(Text and item location entries)
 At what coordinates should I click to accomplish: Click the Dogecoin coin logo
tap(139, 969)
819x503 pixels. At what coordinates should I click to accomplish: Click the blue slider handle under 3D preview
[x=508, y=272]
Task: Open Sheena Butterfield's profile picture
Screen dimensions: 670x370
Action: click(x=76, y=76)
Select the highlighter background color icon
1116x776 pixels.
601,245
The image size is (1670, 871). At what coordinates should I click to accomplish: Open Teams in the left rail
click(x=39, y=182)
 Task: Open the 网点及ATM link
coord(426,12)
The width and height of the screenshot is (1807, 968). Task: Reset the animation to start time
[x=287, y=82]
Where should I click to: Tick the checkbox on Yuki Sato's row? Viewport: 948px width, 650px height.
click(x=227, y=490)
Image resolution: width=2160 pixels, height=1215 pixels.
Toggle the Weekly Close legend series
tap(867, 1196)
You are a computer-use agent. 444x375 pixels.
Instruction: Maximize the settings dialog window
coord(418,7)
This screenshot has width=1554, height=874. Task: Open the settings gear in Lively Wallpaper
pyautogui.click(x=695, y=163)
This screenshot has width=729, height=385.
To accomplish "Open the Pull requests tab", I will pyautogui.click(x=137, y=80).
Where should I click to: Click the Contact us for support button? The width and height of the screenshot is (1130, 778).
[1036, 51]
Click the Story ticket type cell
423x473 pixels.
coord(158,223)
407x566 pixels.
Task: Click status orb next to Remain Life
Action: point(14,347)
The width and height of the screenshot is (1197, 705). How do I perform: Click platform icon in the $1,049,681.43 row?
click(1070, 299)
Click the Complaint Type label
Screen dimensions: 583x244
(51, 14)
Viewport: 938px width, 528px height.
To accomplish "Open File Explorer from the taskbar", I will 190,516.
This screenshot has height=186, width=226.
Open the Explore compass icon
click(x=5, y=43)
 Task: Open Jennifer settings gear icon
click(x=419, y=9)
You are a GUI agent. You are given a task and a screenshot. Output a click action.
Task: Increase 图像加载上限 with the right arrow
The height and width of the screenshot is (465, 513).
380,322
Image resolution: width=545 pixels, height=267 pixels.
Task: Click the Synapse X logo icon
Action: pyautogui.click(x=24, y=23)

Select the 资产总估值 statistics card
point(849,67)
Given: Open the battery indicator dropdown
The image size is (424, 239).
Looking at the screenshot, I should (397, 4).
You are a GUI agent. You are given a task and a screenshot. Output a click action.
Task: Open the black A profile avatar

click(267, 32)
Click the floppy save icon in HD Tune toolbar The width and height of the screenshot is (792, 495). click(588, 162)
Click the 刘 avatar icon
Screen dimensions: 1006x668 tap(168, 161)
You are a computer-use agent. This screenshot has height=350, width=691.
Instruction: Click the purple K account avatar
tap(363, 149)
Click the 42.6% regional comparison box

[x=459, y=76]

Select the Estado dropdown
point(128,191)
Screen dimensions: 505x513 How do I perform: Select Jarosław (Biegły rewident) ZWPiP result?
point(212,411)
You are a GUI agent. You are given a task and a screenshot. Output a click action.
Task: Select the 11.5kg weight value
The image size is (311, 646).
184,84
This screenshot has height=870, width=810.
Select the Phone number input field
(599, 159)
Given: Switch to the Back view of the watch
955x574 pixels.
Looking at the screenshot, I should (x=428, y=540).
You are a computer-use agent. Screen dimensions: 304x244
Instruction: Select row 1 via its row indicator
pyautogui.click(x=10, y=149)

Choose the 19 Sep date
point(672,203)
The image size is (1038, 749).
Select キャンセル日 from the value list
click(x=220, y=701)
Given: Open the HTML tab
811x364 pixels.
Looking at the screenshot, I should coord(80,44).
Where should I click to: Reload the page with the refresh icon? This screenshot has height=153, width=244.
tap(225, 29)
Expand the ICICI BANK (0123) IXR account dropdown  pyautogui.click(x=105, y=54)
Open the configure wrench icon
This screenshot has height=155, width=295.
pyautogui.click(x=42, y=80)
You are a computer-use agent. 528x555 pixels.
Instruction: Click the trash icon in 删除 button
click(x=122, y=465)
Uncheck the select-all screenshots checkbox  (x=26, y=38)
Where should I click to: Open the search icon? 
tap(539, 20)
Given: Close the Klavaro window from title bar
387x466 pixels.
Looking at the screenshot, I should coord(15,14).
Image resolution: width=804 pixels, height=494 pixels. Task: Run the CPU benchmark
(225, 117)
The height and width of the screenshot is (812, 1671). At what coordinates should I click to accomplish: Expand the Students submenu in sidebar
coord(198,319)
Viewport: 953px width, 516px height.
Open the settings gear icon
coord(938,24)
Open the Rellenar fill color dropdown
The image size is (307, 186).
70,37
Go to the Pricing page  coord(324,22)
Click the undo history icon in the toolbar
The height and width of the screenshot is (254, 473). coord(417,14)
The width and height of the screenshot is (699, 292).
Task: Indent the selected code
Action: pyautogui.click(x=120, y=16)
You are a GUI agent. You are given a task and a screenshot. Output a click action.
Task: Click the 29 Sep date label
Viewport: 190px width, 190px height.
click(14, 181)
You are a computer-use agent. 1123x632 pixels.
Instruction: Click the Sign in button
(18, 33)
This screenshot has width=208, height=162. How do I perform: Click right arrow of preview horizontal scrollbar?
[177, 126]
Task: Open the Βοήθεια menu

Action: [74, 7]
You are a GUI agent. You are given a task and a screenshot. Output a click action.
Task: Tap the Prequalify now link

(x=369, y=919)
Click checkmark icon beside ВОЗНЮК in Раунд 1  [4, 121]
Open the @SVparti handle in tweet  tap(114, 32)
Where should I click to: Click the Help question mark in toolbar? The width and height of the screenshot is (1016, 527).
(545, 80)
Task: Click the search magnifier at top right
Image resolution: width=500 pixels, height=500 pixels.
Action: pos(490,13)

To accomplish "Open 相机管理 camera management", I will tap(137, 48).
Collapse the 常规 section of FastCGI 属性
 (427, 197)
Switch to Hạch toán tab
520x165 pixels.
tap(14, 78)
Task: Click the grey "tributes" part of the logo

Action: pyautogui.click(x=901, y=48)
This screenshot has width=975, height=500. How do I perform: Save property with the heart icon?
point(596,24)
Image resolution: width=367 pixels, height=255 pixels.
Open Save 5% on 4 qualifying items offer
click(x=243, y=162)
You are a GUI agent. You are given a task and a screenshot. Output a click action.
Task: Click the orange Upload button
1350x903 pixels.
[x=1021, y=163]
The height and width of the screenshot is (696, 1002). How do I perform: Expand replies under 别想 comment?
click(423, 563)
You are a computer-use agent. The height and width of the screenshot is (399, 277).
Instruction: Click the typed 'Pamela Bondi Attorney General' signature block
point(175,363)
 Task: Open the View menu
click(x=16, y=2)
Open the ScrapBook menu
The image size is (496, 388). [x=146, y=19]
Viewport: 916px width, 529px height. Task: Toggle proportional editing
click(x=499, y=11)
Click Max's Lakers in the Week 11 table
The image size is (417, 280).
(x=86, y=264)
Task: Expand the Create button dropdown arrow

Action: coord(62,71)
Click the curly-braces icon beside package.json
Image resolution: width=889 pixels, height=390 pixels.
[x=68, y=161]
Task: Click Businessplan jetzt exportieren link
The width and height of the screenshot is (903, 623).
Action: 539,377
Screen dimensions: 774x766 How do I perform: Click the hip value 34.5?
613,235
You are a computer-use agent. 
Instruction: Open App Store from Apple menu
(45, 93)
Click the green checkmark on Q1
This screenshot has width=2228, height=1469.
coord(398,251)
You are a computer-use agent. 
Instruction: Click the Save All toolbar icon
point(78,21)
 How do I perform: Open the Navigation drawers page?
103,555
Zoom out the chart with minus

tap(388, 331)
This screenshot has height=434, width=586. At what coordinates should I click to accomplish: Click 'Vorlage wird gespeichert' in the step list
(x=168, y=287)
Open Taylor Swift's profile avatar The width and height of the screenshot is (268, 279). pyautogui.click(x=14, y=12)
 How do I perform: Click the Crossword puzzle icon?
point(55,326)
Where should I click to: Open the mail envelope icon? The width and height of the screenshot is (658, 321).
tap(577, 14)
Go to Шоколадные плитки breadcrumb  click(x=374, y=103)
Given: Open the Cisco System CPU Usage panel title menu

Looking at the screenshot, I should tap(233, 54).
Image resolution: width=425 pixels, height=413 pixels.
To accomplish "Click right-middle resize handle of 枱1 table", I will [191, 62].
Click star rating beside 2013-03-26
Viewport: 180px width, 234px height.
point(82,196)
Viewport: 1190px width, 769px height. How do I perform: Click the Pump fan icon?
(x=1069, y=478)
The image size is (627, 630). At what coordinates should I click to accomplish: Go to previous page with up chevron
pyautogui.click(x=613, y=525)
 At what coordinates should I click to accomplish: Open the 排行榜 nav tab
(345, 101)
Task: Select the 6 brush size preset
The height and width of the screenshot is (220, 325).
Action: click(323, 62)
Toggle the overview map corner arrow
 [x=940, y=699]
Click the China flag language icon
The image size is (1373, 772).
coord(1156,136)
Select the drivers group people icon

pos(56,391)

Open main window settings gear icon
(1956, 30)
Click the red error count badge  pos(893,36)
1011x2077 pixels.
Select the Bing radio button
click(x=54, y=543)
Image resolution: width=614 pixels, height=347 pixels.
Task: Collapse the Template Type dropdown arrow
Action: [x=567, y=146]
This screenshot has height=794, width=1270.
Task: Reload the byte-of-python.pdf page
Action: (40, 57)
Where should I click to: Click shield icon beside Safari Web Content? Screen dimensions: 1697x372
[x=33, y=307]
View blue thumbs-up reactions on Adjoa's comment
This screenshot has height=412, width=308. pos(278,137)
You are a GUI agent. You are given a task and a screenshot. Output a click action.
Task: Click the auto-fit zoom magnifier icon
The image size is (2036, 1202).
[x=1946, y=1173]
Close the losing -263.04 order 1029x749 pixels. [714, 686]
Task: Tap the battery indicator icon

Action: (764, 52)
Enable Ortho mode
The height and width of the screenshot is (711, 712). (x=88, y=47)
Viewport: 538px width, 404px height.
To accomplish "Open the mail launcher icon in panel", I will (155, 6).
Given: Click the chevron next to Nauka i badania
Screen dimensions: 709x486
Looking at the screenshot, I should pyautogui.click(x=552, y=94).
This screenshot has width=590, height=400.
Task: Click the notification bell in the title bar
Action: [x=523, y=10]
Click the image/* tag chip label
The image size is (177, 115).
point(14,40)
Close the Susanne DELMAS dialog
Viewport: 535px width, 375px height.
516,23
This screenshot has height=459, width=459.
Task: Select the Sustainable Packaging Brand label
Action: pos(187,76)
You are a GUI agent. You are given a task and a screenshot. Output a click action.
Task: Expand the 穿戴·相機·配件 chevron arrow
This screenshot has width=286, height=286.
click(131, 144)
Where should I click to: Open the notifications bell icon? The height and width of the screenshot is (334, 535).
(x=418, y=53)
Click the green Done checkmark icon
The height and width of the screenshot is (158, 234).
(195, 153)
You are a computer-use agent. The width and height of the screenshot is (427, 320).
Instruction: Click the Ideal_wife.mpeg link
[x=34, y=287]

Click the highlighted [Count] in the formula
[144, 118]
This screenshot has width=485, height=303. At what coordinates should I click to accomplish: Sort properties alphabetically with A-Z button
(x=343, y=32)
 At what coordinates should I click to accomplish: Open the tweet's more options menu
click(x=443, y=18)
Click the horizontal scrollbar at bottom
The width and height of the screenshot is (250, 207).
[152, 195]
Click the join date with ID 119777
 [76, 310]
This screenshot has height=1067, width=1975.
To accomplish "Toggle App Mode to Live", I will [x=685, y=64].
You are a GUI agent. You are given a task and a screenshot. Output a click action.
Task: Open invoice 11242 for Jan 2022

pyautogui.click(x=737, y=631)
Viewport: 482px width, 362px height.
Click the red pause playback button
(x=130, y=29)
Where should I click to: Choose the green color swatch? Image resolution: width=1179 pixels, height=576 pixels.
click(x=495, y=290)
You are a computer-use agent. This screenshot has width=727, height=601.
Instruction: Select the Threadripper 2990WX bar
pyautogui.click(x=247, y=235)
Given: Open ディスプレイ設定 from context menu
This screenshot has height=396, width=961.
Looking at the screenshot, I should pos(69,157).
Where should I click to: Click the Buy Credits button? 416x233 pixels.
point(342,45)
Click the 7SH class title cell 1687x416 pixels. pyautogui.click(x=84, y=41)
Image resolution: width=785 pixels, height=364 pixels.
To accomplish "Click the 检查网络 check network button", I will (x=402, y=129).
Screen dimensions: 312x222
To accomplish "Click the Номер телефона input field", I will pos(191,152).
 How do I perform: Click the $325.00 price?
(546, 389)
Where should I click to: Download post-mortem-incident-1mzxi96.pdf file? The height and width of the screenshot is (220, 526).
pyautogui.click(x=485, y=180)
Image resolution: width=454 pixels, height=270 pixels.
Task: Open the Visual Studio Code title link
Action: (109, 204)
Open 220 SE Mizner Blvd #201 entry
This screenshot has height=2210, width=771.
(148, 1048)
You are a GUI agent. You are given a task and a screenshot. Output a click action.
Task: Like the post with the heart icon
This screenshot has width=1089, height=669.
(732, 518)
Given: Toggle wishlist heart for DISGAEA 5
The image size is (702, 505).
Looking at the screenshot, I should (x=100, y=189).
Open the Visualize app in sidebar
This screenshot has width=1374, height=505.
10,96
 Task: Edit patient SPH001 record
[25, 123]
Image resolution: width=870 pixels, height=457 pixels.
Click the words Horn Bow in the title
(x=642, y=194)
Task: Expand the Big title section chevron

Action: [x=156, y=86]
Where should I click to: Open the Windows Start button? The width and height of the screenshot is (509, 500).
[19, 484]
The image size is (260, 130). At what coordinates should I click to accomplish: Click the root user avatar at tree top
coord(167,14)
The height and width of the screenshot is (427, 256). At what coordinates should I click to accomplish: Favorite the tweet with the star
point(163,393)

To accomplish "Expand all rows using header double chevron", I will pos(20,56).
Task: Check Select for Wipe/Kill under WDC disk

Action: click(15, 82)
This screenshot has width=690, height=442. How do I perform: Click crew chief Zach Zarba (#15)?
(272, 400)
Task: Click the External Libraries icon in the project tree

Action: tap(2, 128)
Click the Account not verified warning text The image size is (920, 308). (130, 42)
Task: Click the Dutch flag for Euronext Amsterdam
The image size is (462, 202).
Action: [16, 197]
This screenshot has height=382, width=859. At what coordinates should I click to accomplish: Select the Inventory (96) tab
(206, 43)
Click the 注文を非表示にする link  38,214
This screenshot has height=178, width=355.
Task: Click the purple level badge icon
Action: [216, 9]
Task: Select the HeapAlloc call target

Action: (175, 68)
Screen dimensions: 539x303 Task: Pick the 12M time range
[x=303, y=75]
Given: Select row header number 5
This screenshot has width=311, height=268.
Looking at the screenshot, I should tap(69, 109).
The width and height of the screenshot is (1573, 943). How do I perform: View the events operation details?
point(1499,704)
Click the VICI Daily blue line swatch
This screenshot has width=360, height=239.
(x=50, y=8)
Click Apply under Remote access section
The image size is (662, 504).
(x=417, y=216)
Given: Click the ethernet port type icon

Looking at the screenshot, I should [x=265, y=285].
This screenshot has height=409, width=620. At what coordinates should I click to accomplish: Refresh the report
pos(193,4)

▶ _What the exercise asks_:
Update the lines from the line with "This screenshot has height=870, width=810." up to and including the line with "click(x=220, y=701)" by replacing "Phone number" with "Email address" and leaving everything else the same. Return only those lines.

▶ _Exercise solution_:
This screenshot has height=870, width=810.
Select the Email address input field
(599, 159)
Given: Switch to the Back view of the watch
955x574 pixels.
Looking at the screenshot, I should (x=428, y=540).
You are a computer-use agent. Screen dimensions: 304x244
Instruction: Select row 1 via its row indicator
pyautogui.click(x=10, y=149)

Choose the 19 Sep date
point(672,203)
The image size is (1038, 749).
Select キャンセル日 from the value list
click(x=220, y=701)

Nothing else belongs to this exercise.